Trabajo pedido:
1. Según el fragmento citado sobre las máquinas en el cine, ¿coincide con él cada una de estas afirmaciones? Responde sí o no y cita literalmente las palabras del fragmento que lo deciden. (a) En Wall-E, los robots se rebelan para ayudar a los humanos a sobrevivir. (b) En Her se plantea enamorarse de un niño robot. (c) En Star Wars, una élite humana usa las máquinas para lograr sus objetivos políticos.
2. Convierte en una lista numerada todo el listado desde la línea que contiene "Consulates (249, 1489)" hasta la que contiene "Locator (1084, 1129)", ambas incluidas, sin líneas en blanco.

Fragmento citado:
En el cine esa doble visión también existe. Basta ver cómo en Wall-E los robots –de nuevo representados como sirvientes– acaban siendo protagonistas de una rebelión –de nuevo contra otra máquina– para ayudar a los humanos a sobrevivir.
En Star Wars, por poner otro ejemplo, las máquinas constituyen en sí mismas una civilización, con una jerarquía interna y unos intereses propios diferenciados de otras máquinas. Son, en cualquier caso, usadas en el complot de la primera trilogía por una élite humana para la consecución de sus objetivos políticos. Pero, a su manera, también muestran pensamiento complejo, lealtades y hasta sentimientos.
Esa es precisamente otra de las claves del dilema. ¿Es posible una inteligencia avanzada en convivencia con los sentimientos? En la forma en la que se ha representado la inteligencia absoluta que podría conllevar la aparición de máquinas pensantes, se suele priorizar un pensamiento práctico, liberado de las posibles rémoras que suponga el actuar de una forma emocional (esto es, poco racional).
Sin embargo, otras cintas han abordado ese tema con notable solidez provocando, si cabe, mayor incomodidad que cuando se plantea la idea del exterminio. En AI, por ejemplo, se plantea que un niño robot quiera ser querido y tratado con normalidad, mientras que en Her se aborda la posibilidad de enamorarse de un programa creado, precisamente, para satisfacer necesidades.
Con todo, hay dos últimas barreras de humanidad que una inteligencia artificial debería abordar para ser completa. La otra, en la línea de la tercera ley de la robótica, se basaría en la propia supervivencia. No solo en tanto en cuanto implique aniquilar a la raza humana para eliminar amenazas, sino como forma de pensamiento complejo a través de la conciencia de sí mismo.

Datos proporcionados:
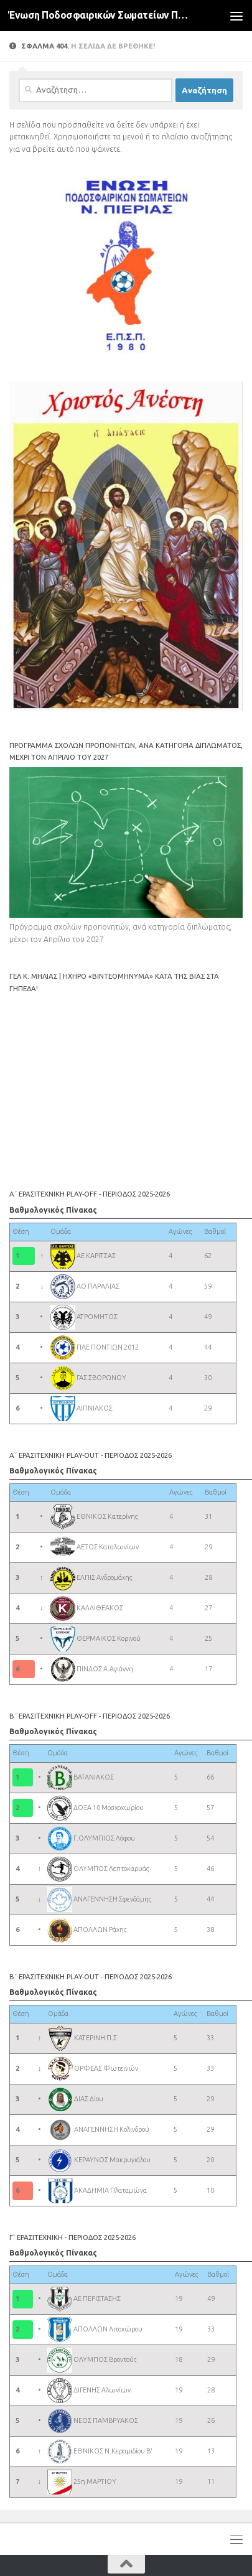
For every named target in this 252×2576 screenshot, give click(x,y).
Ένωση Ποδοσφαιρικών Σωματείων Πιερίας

--

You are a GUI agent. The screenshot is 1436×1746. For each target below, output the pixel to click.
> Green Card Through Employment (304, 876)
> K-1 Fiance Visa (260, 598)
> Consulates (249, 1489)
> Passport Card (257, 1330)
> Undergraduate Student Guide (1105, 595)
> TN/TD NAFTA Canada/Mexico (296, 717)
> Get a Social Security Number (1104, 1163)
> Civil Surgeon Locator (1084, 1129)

Soluciones completas:
1.
(a) Sí: «acaban siendo protagonistas de una rebelión –de nuevo contra otra máquina– para ayudar a los humanos a sobrevivir».
(b) No: «en Her se aborda la posibilidad de enamorarse de un programa creado, precisamente, para satisfacer necesidades».
(c) Sí: «usadas en el complot de la primera trilogía por una élite humana para la consecución de sus objetivos políticos».

2.
1. > Consulates (249, 1489)
2. > Passport Card (257, 1330)
3. > Undergraduate Student Guide (1105, 595)
4. > TN/TD NAFTA Canada/Mexico (296, 717)
5. > Get a Social Security Number (1104, 1163)
6. > Civil Surgeon Locator (1084, 1129)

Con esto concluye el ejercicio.